“疼不疼?”解语花抚了抚他的头发,满眼的心疼。
凌霄抿了抿唇,风有些刺骨,大概凌霄已经好久没有体会过这个温度了,也不知道具体是因为冷的,还是终于有人关心他的原因,还是说出了那句“疼”。
其实不疼的,因为他丝毫想不起来那些疼痛的时刻,对比从前那些疼痛未免有些太小打小闹了,只是一回想起那些画面,说不疼好像也并不现实,他顺应着本心说出了那句疼后,眼泪就再也止不住,惹得解语花也跟着红了双眼。
新生的身体是要有一个适应期的,他接受的程度远没有玉奴那么良好,这是谁也没有想到的,一要行动就需要缓和好久,解语花只好慢慢搀扶着他上了车,怕他无聊也怕他回忆起痛苦的事情,便给他讲了些最近一个月里发生的趣事。
从无邪他们几个已经从吴山居回来了,到黎簇已经和壮壮认了兄弟,不过胖子非要吵着等凌霄回去做个仪式。
又说吴三省还是听说了凌霄的事情,甚至还带了女人回来,凌霄有些迟钝的脑子想了半天,哦,就是墓里常说的那个陈文锦,爱写日记还随处丢的那个。
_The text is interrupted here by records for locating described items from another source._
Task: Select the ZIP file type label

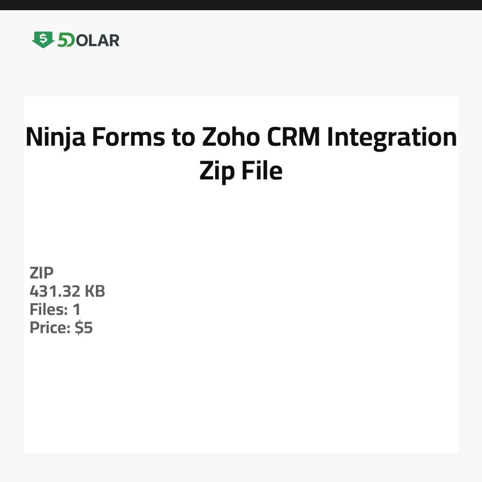Action: click(x=41, y=273)
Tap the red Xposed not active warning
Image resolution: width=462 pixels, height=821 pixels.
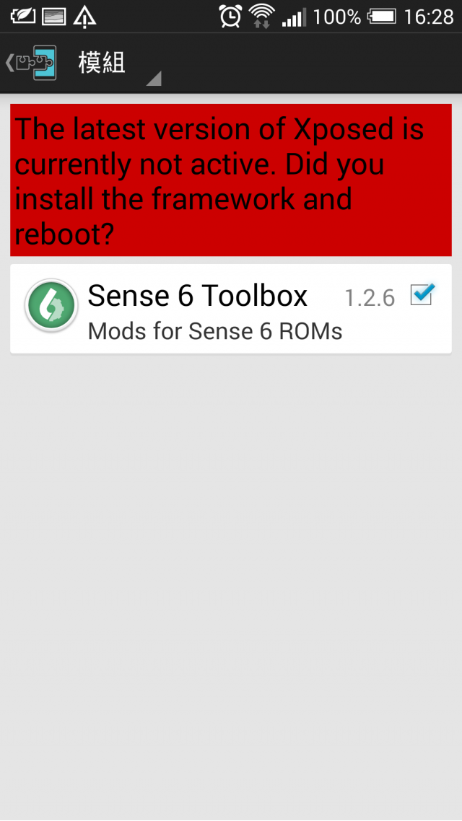pyautogui.click(x=231, y=180)
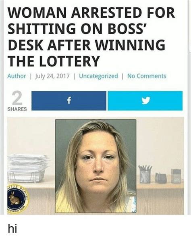Screen dimensions: 191x240
Task: Click the dark stapler object on desk
Action: coord(161,178)
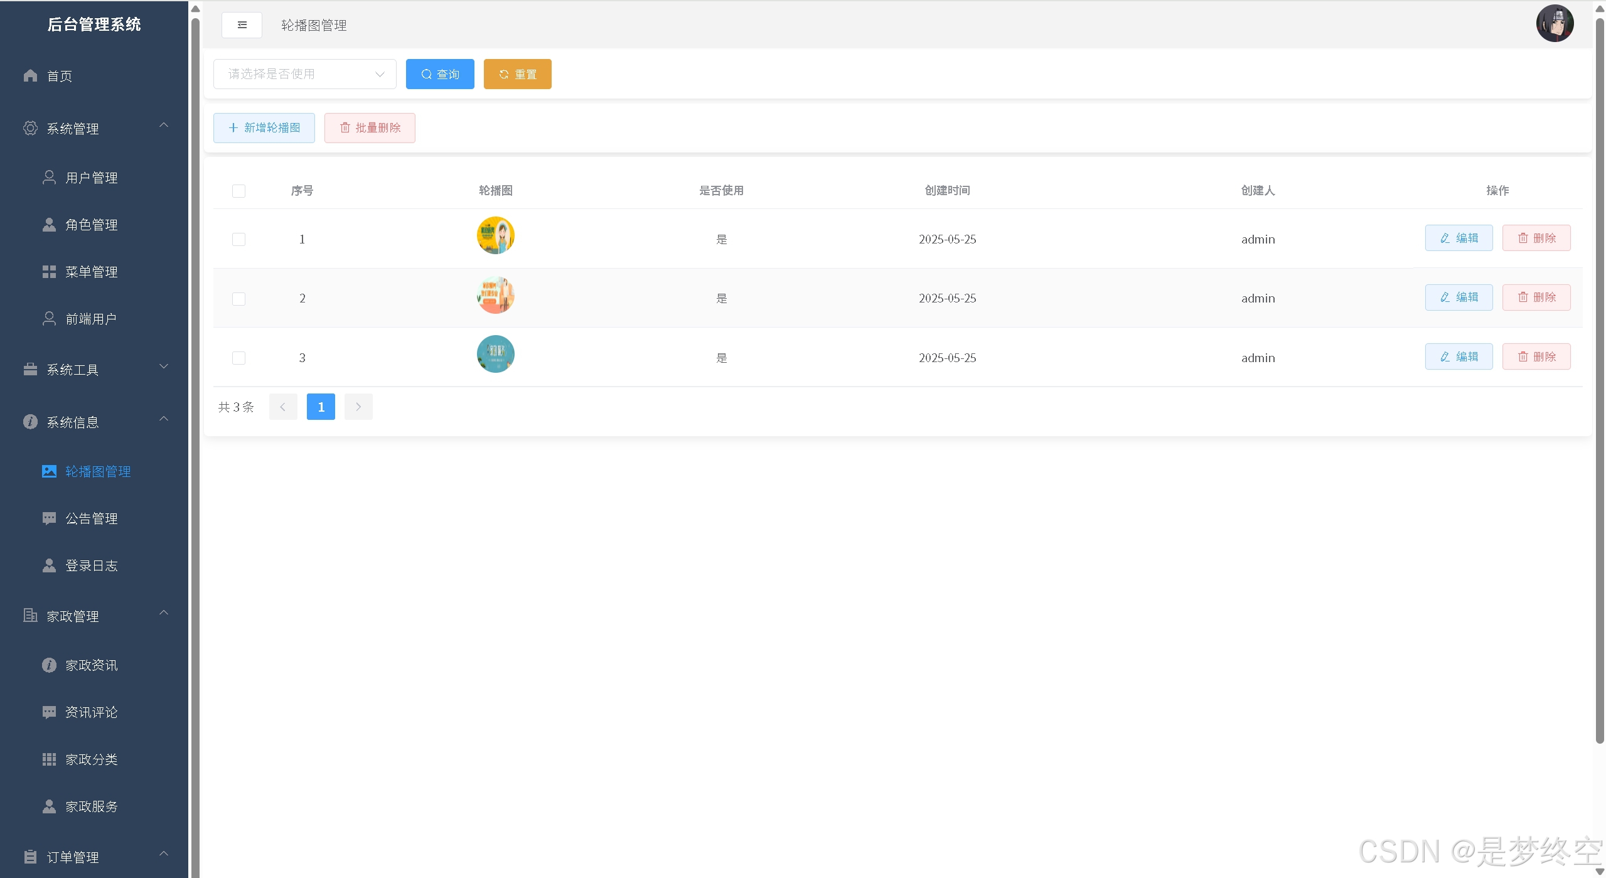Viewport: 1606px width, 878px height.
Task: Check the checkbox for row 3
Action: [238, 358]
“你手术的事吴家二叔也听说了,他说这事知道的人太多了,天下没有不透风的墙,必要的时候可以试着找无邪的爸妈,他们都是从政的……”解语花说到这里有些停顿,凌霄则是一脸木然的看着他,又像没听见一样的看向窗外。
他们这条路正巧是山路,凌霄说他想下车去看看,这车坐的让他有点不舒服。
解语花自然是以他为重,下了车给凌霄打着伞。
从他们站在这里的视角看下去,山下是很平常的村落,附近也没什么特别的景色,倒是对近视或视疲劳人群有很大的帮助,解语花站了一会才发现有个尼姑庵坐落在半山腰附近,这里看过去正巧能看见几个小尼姑一起挑水。